I am in the process of opening a gunsmithing/firearms restoration shop, and I am developing a finish for gun frames that resembles the rainbow effect of case hardening. However, I do not want to get into heat treating specifically, as that that level of metallurgy is beyond my skill set, so I want to develop a lower temperature finish that can be applied to all gun steels indiscriminately. That said, my research and limited experimentation has led me to heat treated electroless nickel, and my questions are as follows:

(1) As I understand it, the rainbow-like discoloration of EN is a function of temperature; does anyone have a chart or list that shows the relationship of specific colors to specific temperatures?

(2) Does the phosphorous content of EN affect coloration and the temperature needed for a specific color?

(3) Can EN plated aluminum parts be heat treated to the point of coloration?

(3) Can the heat treating be applied by molten potassium nitrate (500-625°F nitre bluing tank bath)? Or will the bath negatively affect the nickel in some way? To get the rainbow effect, will I need to quench the part, or will air cooling be sufficient?

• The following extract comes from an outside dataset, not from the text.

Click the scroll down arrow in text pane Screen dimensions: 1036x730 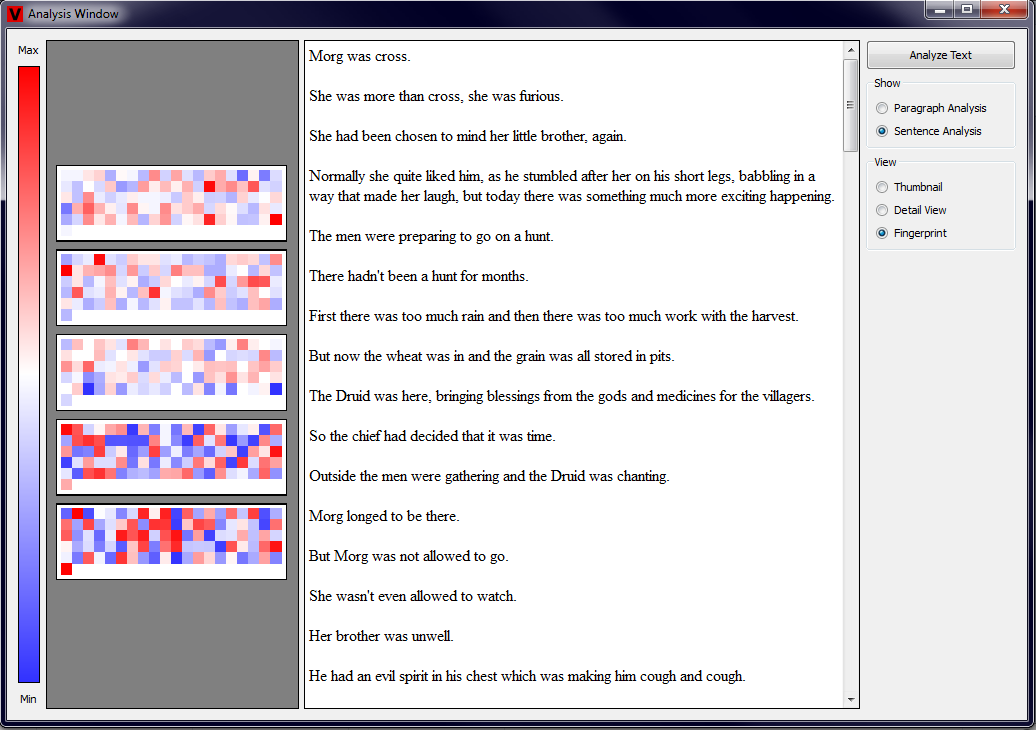(851, 700)
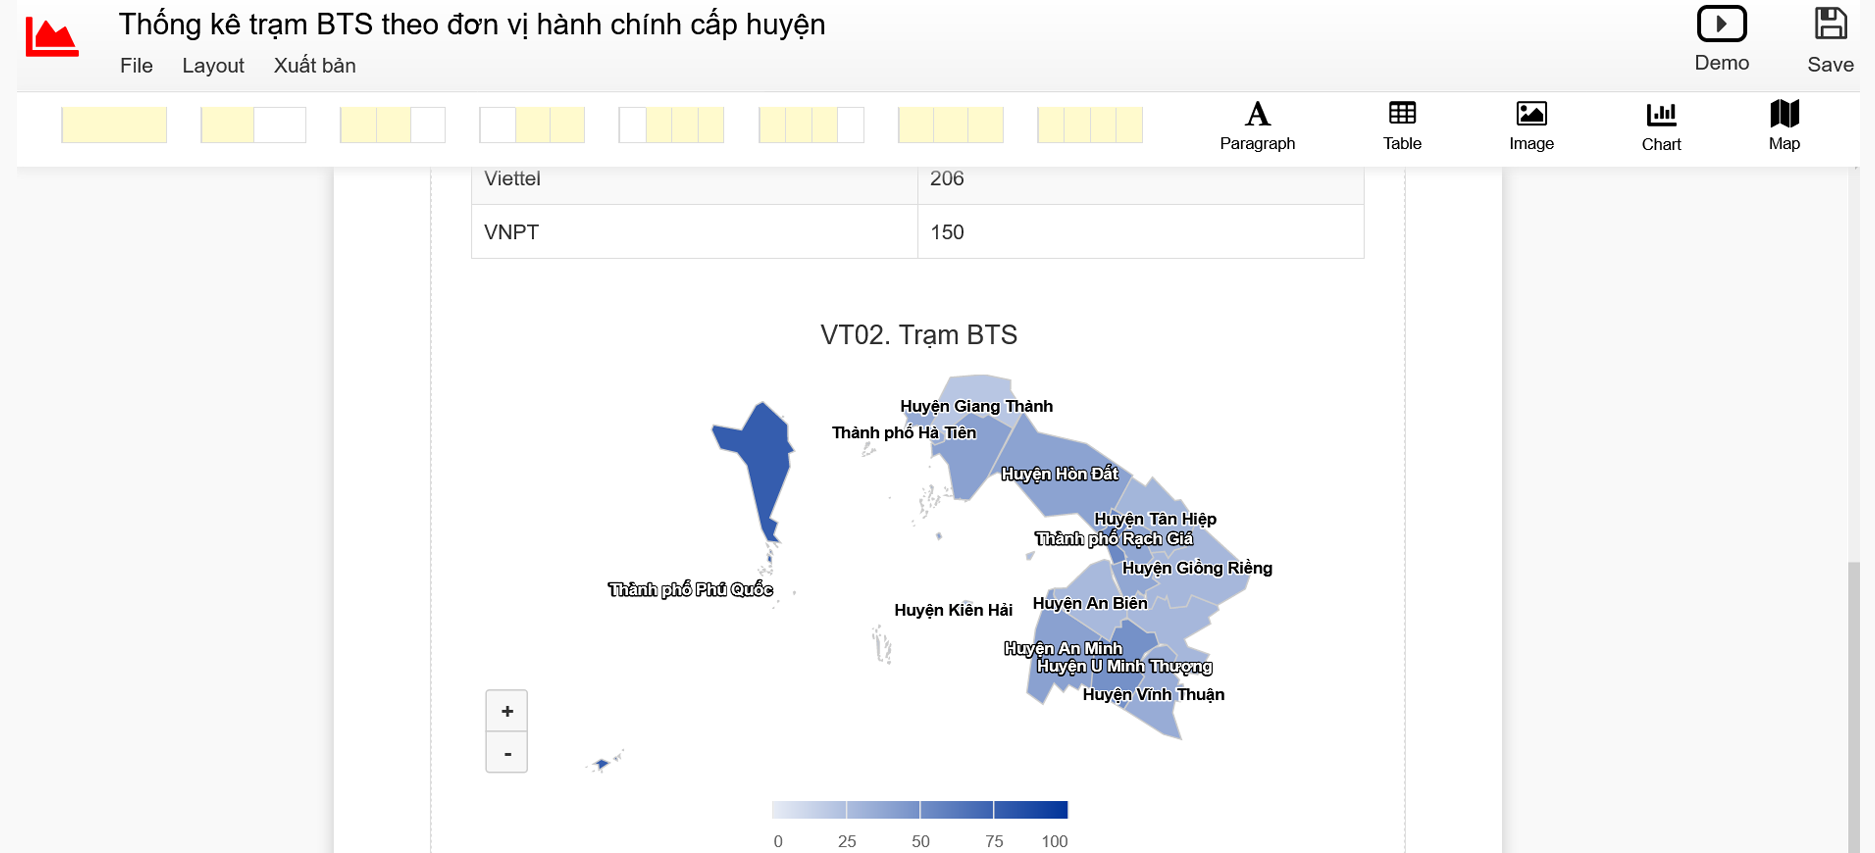Open the Layout menu
The image size is (1875, 853).
tap(213, 66)
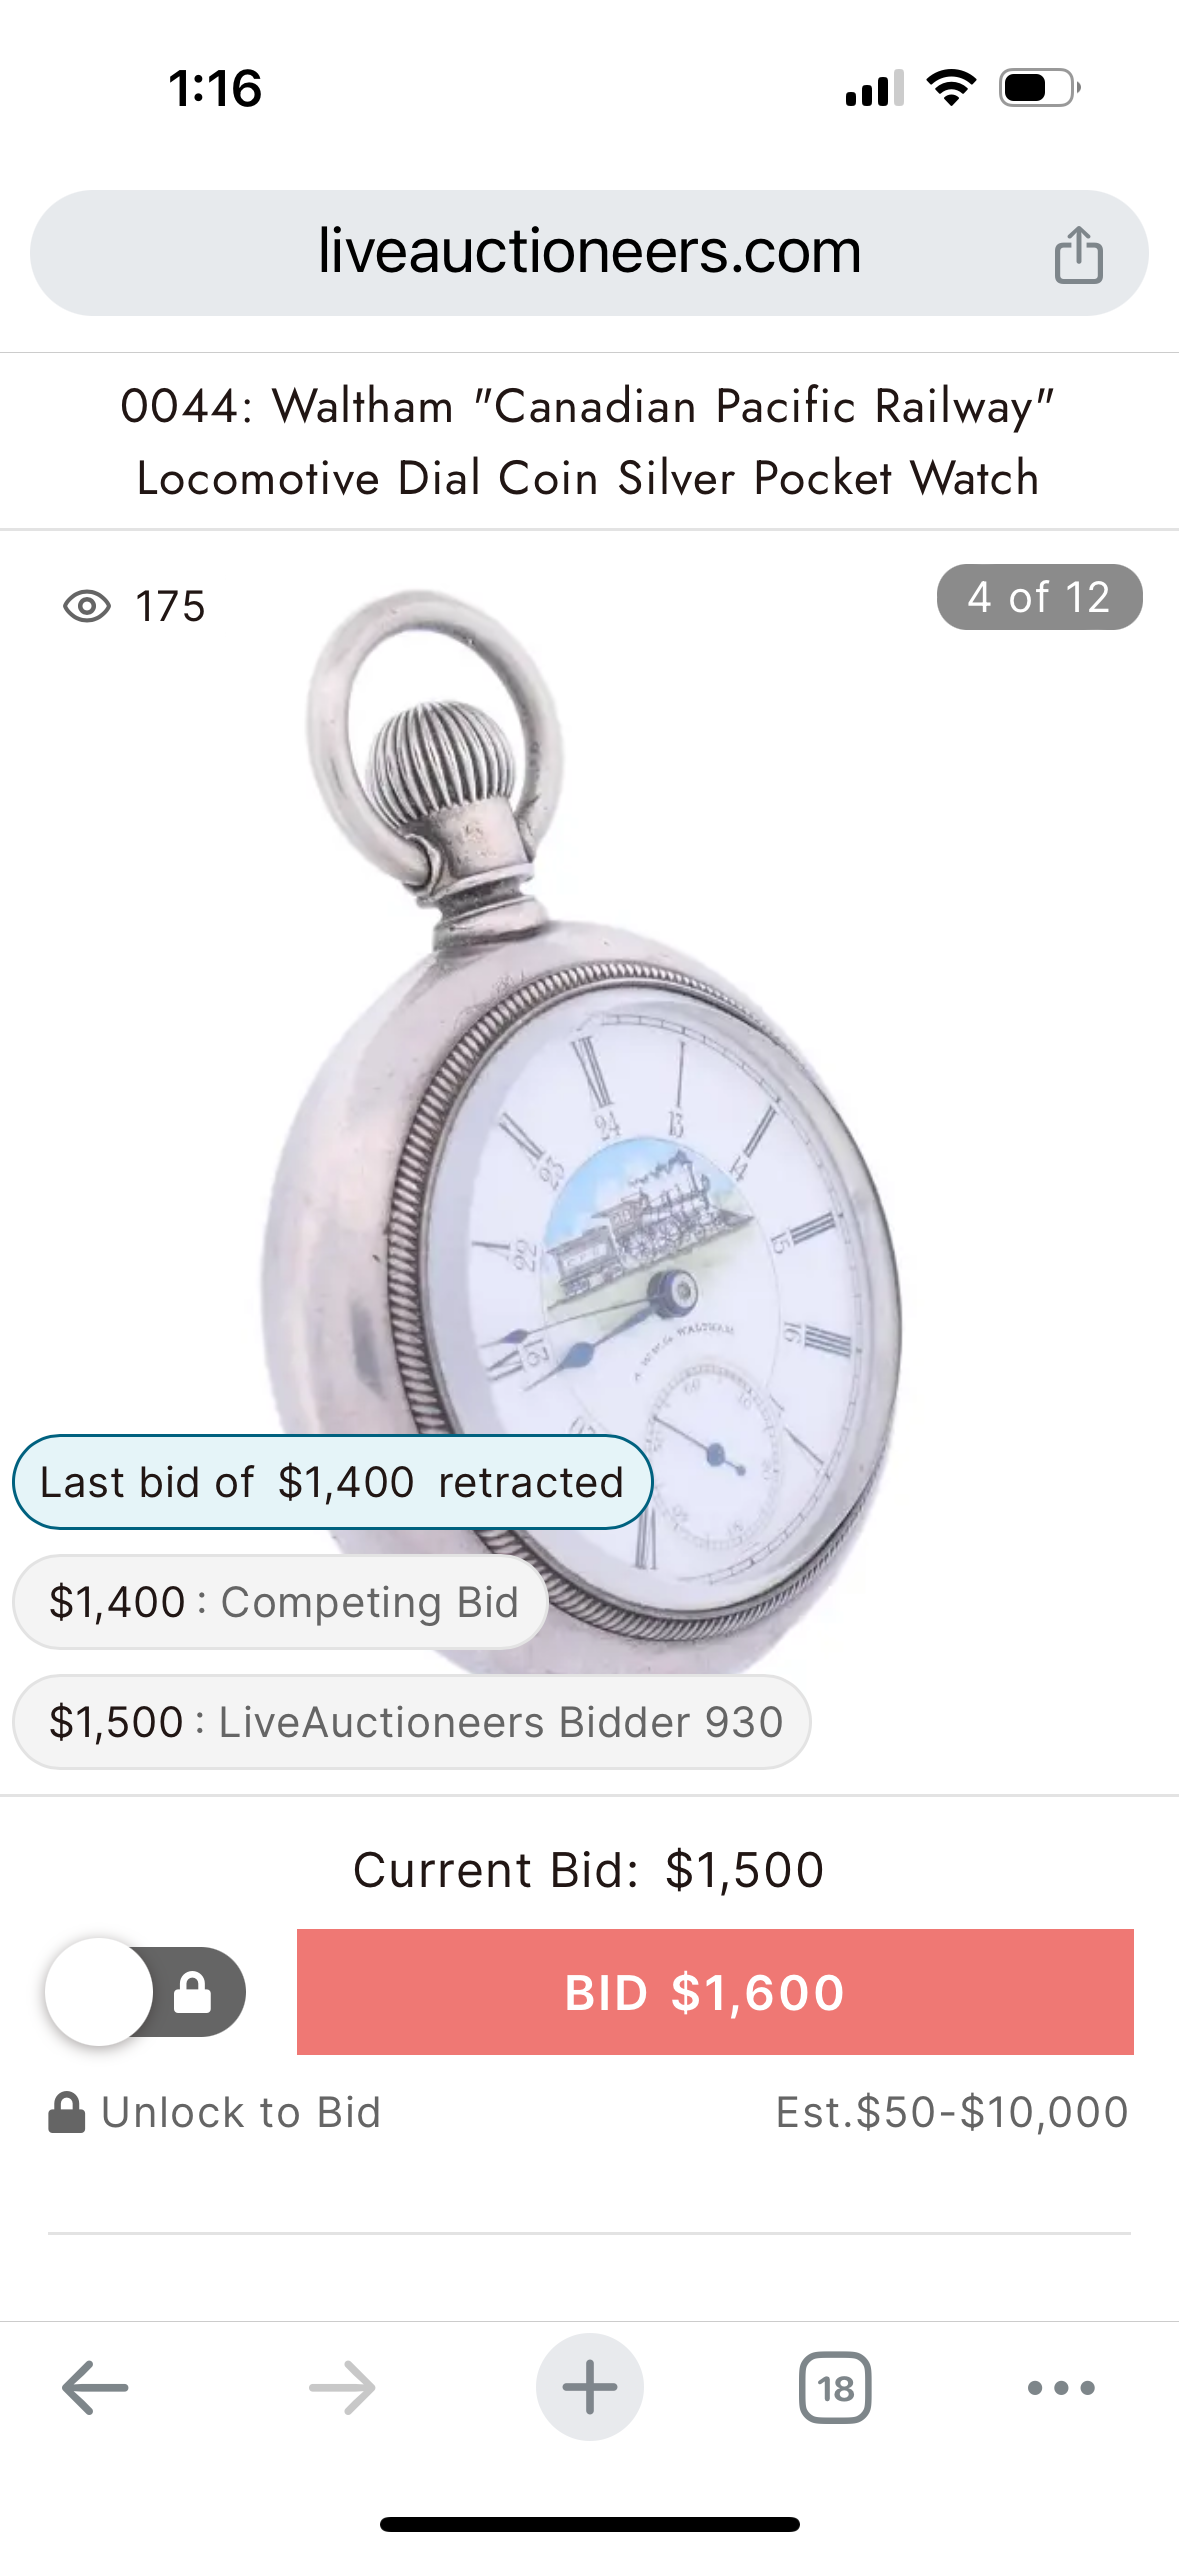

(4) And finally --but probably most importantly-- are the temperatures required for EN coloration high enough to affect the hardness and/or strength of the underlying steel to any significant degree?

Michael Broerman
gunsmith - Salmon, Idaho

January 15, 2009

First of all, EN is an engineering coating, not a decorative one. That said:
1. I very much doubt there is a chart for colors for the same reason.
2. Not only P content but contaminants or gases inside the furnace or on the EN surface may affect its color.
3. Yes. To attain a specific color maybe not.
4(3). Never tried it.
5(4). For a decorative finish on a collection firearm which is not a matter of life or death, I am sure EN+HT is quite safe over most steels. Some treated, high carbon high strength steels may suffer hydrogen embrittlement, softening or even cracking during temperature change.